What is being asked. Render the entries between the lines holding "Task: Remove the" and "Looking at the screenshot, I should [x=452, y=321].", inclusive, as a JSON list of strings, one string per line, omitting any blank lines.

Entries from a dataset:
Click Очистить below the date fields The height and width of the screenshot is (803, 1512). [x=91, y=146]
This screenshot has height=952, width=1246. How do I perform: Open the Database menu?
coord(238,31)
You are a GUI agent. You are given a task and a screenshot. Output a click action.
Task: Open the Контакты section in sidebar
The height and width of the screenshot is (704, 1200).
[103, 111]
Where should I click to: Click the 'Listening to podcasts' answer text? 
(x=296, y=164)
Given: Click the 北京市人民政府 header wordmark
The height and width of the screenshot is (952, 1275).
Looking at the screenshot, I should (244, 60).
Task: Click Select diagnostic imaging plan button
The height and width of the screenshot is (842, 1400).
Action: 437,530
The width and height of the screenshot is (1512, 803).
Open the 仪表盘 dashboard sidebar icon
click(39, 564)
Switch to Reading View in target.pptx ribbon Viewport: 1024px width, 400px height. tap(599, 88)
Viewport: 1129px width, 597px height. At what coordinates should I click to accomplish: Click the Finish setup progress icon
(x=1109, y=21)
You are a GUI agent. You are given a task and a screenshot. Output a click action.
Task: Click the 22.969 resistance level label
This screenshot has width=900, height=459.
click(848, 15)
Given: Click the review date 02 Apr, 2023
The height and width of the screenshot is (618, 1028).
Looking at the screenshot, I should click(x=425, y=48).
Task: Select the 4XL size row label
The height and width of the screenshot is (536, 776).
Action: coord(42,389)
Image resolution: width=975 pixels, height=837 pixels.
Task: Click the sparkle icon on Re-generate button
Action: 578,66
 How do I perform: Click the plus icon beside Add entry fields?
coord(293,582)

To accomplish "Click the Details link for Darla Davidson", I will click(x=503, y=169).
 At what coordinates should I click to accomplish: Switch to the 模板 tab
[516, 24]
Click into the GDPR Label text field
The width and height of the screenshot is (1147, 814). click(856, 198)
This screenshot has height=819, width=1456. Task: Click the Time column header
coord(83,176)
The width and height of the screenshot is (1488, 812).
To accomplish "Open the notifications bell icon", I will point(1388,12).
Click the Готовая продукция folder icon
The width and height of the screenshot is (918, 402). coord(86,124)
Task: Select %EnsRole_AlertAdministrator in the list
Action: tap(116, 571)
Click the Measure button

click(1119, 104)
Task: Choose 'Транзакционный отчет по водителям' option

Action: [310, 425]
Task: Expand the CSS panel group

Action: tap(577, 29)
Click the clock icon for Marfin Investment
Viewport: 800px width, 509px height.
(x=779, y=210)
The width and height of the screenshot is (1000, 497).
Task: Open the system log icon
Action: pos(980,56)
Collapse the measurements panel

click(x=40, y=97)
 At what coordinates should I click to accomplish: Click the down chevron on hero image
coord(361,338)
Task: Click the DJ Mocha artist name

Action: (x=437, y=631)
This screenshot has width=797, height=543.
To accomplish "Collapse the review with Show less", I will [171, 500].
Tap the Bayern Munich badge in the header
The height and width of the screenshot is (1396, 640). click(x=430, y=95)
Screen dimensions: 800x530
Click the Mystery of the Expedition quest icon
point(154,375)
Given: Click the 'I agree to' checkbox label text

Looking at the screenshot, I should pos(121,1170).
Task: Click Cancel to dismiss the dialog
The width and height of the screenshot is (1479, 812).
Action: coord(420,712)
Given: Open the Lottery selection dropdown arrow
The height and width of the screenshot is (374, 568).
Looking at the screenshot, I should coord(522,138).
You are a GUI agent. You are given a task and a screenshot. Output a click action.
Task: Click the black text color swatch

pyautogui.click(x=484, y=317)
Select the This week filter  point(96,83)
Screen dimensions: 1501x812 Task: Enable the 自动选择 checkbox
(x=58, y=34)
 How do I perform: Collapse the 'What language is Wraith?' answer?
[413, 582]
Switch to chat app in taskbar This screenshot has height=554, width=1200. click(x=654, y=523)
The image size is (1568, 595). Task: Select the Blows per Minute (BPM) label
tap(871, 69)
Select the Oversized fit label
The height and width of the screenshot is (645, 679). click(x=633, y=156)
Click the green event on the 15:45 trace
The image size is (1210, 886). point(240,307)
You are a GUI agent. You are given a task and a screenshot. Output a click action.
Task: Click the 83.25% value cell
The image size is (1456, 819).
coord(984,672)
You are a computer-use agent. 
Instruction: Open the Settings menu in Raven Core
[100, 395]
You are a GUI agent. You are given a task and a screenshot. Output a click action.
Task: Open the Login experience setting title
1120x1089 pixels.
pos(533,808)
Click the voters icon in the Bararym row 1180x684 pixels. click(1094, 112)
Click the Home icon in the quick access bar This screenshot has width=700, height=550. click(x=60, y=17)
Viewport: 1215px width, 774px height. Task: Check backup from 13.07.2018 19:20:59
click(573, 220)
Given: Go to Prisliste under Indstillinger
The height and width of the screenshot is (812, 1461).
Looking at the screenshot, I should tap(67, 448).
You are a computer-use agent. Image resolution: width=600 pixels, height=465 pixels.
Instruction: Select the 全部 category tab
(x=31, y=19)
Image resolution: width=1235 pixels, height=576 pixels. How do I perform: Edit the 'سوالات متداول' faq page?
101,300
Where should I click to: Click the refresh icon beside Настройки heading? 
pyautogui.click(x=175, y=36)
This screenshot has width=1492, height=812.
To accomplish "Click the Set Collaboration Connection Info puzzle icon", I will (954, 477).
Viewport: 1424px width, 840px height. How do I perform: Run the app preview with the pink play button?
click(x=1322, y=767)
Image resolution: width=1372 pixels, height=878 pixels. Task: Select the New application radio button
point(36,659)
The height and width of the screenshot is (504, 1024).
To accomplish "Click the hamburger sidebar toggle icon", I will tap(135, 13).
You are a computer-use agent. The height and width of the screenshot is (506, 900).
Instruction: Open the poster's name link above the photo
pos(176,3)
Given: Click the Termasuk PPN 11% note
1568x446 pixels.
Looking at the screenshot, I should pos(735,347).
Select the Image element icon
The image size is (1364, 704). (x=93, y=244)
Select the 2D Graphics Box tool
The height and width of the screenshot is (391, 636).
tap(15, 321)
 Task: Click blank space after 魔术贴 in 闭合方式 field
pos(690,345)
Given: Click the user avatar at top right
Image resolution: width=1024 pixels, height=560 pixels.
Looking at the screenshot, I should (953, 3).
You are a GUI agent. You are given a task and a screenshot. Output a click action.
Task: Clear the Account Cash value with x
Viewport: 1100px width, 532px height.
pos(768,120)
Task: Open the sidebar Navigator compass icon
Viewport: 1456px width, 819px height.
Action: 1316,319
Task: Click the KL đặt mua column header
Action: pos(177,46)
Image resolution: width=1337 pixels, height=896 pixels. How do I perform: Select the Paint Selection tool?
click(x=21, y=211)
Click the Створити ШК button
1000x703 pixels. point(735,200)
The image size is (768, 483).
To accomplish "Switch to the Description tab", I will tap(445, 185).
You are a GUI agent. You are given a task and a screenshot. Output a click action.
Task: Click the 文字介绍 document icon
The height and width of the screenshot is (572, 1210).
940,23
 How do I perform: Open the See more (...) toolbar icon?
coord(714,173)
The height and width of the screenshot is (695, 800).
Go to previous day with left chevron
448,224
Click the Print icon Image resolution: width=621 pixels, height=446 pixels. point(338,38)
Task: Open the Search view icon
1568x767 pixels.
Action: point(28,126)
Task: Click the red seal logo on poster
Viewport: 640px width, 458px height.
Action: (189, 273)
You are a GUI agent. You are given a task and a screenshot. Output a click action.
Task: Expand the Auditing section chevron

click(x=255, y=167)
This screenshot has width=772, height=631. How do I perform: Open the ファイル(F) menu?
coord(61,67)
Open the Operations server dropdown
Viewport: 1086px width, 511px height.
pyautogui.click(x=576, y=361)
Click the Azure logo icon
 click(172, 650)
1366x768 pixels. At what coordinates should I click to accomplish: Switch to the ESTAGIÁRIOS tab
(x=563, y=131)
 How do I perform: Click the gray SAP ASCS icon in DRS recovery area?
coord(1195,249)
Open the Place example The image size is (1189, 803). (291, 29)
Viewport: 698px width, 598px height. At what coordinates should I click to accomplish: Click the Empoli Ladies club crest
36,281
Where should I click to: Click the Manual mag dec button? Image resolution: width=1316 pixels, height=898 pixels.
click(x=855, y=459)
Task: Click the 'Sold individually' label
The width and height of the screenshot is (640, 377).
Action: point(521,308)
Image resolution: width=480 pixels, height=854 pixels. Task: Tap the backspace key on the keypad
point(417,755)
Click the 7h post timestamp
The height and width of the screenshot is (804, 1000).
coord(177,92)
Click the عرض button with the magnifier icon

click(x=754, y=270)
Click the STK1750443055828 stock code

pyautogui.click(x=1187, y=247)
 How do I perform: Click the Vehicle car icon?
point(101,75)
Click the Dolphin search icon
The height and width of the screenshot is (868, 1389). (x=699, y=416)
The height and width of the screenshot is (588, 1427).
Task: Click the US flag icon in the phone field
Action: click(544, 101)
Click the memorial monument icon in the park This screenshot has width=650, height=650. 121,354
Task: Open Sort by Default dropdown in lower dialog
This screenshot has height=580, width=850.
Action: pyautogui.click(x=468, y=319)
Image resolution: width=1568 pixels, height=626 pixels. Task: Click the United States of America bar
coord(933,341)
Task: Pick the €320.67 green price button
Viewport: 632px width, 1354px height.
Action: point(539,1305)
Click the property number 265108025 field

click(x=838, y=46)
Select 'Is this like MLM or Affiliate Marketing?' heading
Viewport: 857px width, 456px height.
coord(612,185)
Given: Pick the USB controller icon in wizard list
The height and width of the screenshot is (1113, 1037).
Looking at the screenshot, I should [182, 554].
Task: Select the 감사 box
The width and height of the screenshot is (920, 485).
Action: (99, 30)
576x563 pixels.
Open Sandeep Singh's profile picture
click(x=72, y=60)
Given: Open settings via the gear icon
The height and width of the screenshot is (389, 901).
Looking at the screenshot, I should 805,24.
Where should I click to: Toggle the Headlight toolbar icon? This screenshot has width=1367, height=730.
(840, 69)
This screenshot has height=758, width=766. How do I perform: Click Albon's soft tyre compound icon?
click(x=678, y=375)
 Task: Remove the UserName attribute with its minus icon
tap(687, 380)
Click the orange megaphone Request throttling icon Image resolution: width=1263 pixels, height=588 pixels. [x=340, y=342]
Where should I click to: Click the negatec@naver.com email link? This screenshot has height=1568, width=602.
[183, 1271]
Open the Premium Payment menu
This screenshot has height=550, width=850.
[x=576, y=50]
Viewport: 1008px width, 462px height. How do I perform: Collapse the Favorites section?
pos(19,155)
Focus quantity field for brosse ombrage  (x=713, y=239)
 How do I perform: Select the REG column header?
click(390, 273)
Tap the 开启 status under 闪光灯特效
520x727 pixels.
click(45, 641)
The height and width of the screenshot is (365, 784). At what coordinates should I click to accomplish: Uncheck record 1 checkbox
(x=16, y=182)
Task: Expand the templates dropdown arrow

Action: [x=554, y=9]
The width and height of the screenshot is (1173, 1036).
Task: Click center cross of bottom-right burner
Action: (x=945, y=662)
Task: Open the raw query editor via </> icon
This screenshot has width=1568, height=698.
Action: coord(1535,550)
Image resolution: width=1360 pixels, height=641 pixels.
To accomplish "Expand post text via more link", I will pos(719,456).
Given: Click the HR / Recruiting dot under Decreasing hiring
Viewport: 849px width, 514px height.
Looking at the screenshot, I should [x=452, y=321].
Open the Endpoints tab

Response to this exercise.
[
  " Task: Remove the UserName attribute with its minus icon",
  "tap(687, 380)",
  "Click the orange megaphone Request throttling icon Image resolution: width=1263 pixels, height=588 pixels. [x=340, y=342]",
  "Where should I click to: Click the negatec@naver.com email link? This screenshot has height=1568, width=602.",
  "[183, 1271]",
  "Open the Premium Payment menu",
  "This screenshot has height=550, width=850.",
  "[x=576, y=50]",
  "Viewport: 1008px width, 462px height. How do I perform: Collapse the Favorites section?",
  "pos(19,155)",
  "Focus quantity field for brosse ombrage  (x=713, y=239)",
  " How do I perform: Select the REG column header?",
  "click(390, 273)",
  "Tap the 开启 status under 闪光灯特效",
  "520x727 pixels.",
  "click(45, 641)",
  "The height and width of the screenshot is (365, 784). At what coordinates should I click to accomplish: Uncheck record 1 checkbox",
  "(x=16, y=182)",
  "Task: Expand the templates dropdown arrow",
  "Action: [x=554, y=9]",
  "The width and height of the screenshot is (1173, 1036).",
  "Task: Click center cross of bottom-right burner",
  "Action: (x=945, y=662)",
  "Task: Open the raw query editor via </> icon",
  "This screenshot has width=1568, height=698.",
  "Action: coord(1535,550)",
  "Image resolution: width=1360 pixels, height=641 pixels.",
  "To accomplish \"Expand post text via more link\", I will pos(719,456).",
  "Given: Click the HR / Recruiting dot under Decreasing hiring",
  "Viewport: 849px width, 514px height.",
  "Looking at the screenshot, I should [x=452, y=321]."
]